Massive Eyeroll Friday: Charlotte, NC Named "America's Manliest City"

(Warning: Out of sheer necessity, this post contains an unprecedented amount of snarky quotation marks.)

So, the Mars corporation (which owns about a million trademarked food brands) apparently just conducted its second annual study to determine the "manliest" city in the U.S. Aside from consumption of Mars' more "manly" snack foods (Get the hilarious promotional tie-in? Get it?!), the criteria to determine "manliness" included participation in sports and "manly occupations", along with a ton of other activities I sort of thought women were allowed to participate in, too. I guess I was wrong, though.

Just read for yourself. (Emphasis mine):
The COMBOS® “America’s Manliest Cities” study ranks 50 major metropolitan areas, using manly criteria like the number of home improvement stores, steak houses, pickup trucks and motorcycles per capita. “We’re excited to release the second installment of the COMBOS® ‘America’s Manliest Cities’ rankings,” said Craig Hall, general manager, Mars Chocolate North America. “Charlotte is NASCAR country so we’re not surprised that they’ve taken over the top spot.
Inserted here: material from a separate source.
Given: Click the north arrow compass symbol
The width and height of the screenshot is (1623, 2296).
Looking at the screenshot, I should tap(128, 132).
After all, COMBOS® has been the ‘Official Cheese-Filled Snack of NASCAR’ since 2002.”

Several cities made big jumps up the rankings this year – Chicago, Baltimore, Washington D.C. and Philadelphia all broke the top 10 after being in the lower half of last year’s rankings. In addition to cities improving or declining in returning categories, the change in rankings can also be attributed to a new category this year – manly occupations (fire fighters, police officers, construction workers and EMT personnel).
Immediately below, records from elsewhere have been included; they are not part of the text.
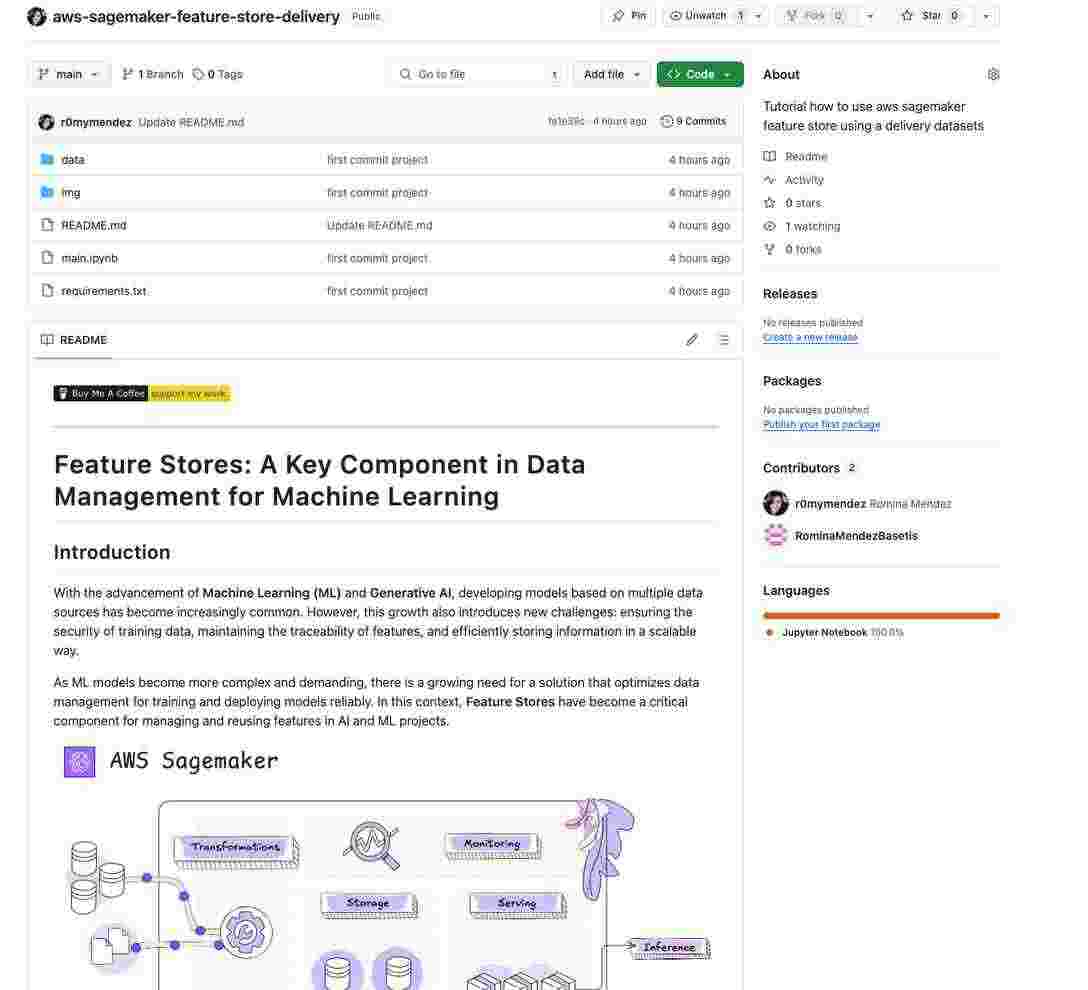Open the green Code dropdown
Viewport: 1088px width, 990px height.
(700, 74)
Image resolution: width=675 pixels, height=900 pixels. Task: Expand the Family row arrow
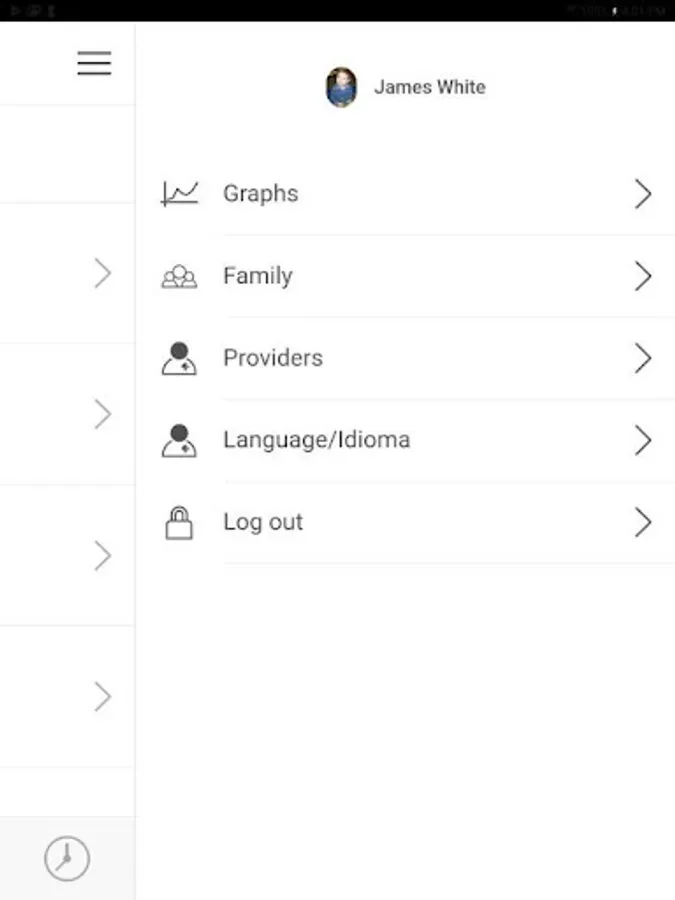coord(643,277)
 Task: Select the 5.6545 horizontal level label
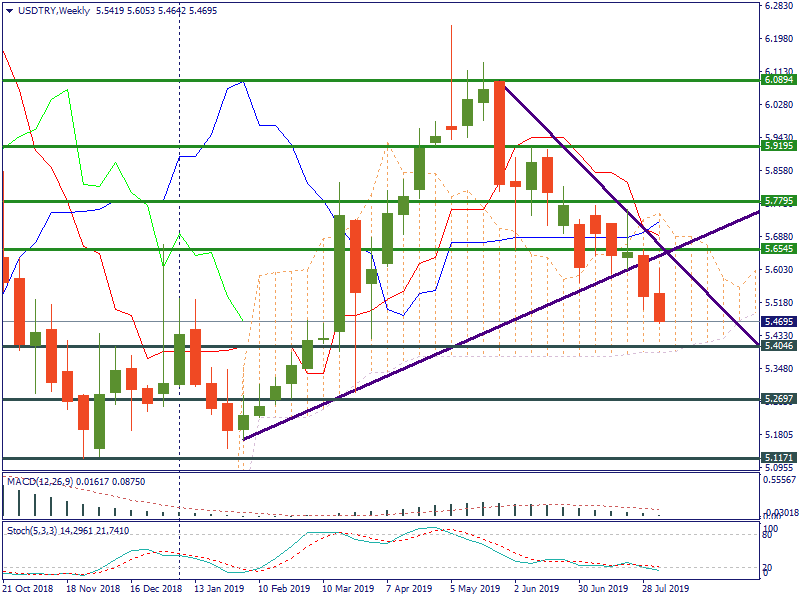[778, 249]
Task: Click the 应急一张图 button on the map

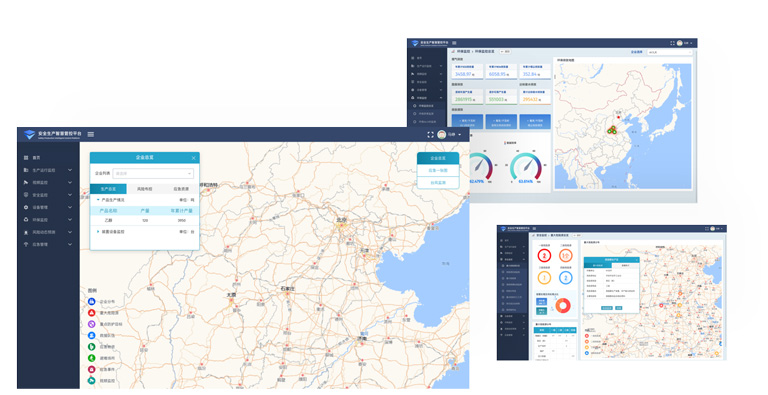Action: tap(438, 171)
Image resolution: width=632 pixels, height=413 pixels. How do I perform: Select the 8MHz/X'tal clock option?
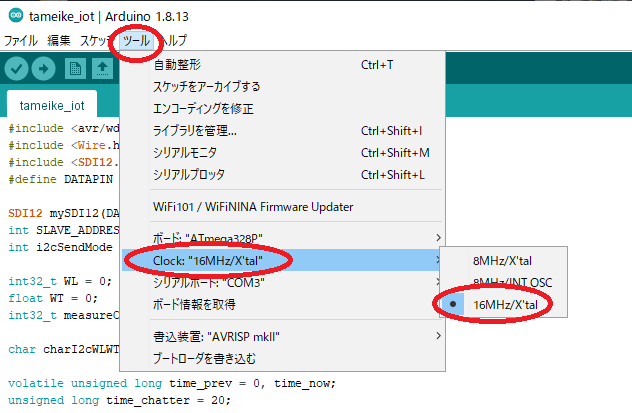point(502,260)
The manly occupations category was added this year to recognize the hard-working guys that make so many American cities great places to live.
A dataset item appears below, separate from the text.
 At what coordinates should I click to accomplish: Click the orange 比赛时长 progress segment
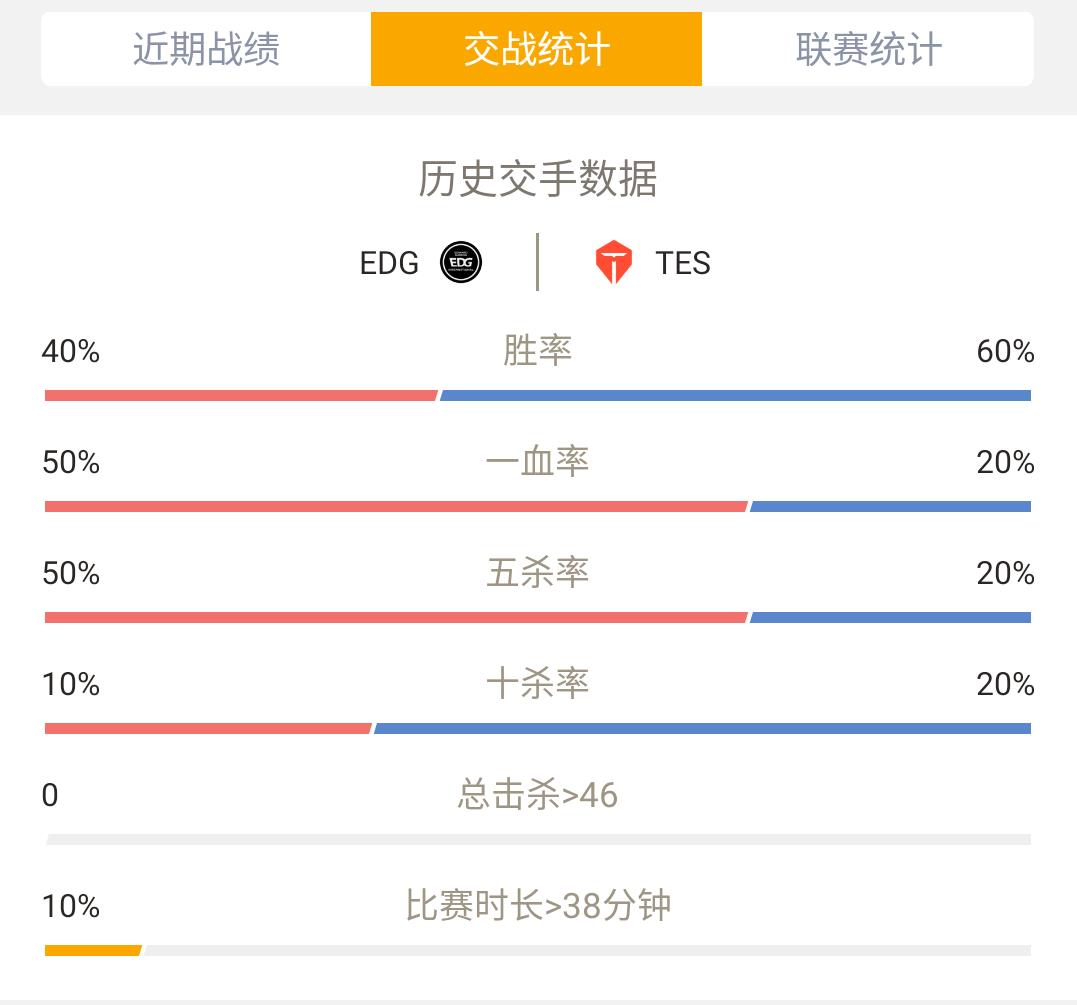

Supporting the theme of manliness, COMBOS® also recently launched its Zone Sweet Home sweepstakes at www.COMBOS.com – an opportunity for guys to win an ultimate Home Theater Zone, Tailgating Zone or Gaming Zone, each worth up to $25,000.

Manly Study Highlights

  • Charlotte, N.C. now has chief bragging rights on manliness thanks to its top 10 rankings in the sports, manly lifestyle, manly retail stores, manly occupations and salty snack sales categories.
  • Chi-town natives have another reason to applaud local police officers and firefighters. Chicago moved up 39 spots in the rankings to No. 7 overall, partly thanks to a strong ranking (No. 3) in the manly occupations category.
  • Los Angeles, San Francisco, San Diego, Sacramento, Calif., Oakland, Calif. and Portland, Ore. failed to pull themselves out of the basement of manliness as they each remained in the bottom 10 spots of the rankings for a second consecutive year.
  • Tennessee men embrace a manly lifestyle as Memphis and Nashville finished first and second in the “manly lifestyle” category that tracks the number of pickup trucks and motorcycles registered in the city, sports TV viewing habits, fishing and home improvement.
  • Long known as a city for diehard sports fans, Boston backed up that claim by taking the No.1 spot in the sports category thanks not only to the number of professional sports teams, but the quality of professional sports in the city.
  • The men of Oklahoma City still know how to snack with gusto. For the second year in a row, their city owns the highest purchase rate of salty snacks, such as COMBOS®.

Glad to know that giant corporations are spreading the important message that salty snacks, steak houses, law enforcement, firefighting, construction work, emergency medical training, all sports and sports TV viewing, home improvement stores, fishing, motorcycles, and pickup trucks are the purview of men. Since my city happened to take second place in manliness, I guess that means I'll have to move to the girly west coast.

4 comments:

Unapologetically Mundane said...

Well, my co-workers WERE telling me yesterday that no woman would ever be able to become a firefighter if they didn't dumb down the physical test you have to pass to make it for women.

Tracey said...

Your coworkers officially suck.

They should move to Charlotte.

Ana said...

As a firefighter who has passed all of the tests they made for the manly men, I am offended. Very offended and saddened.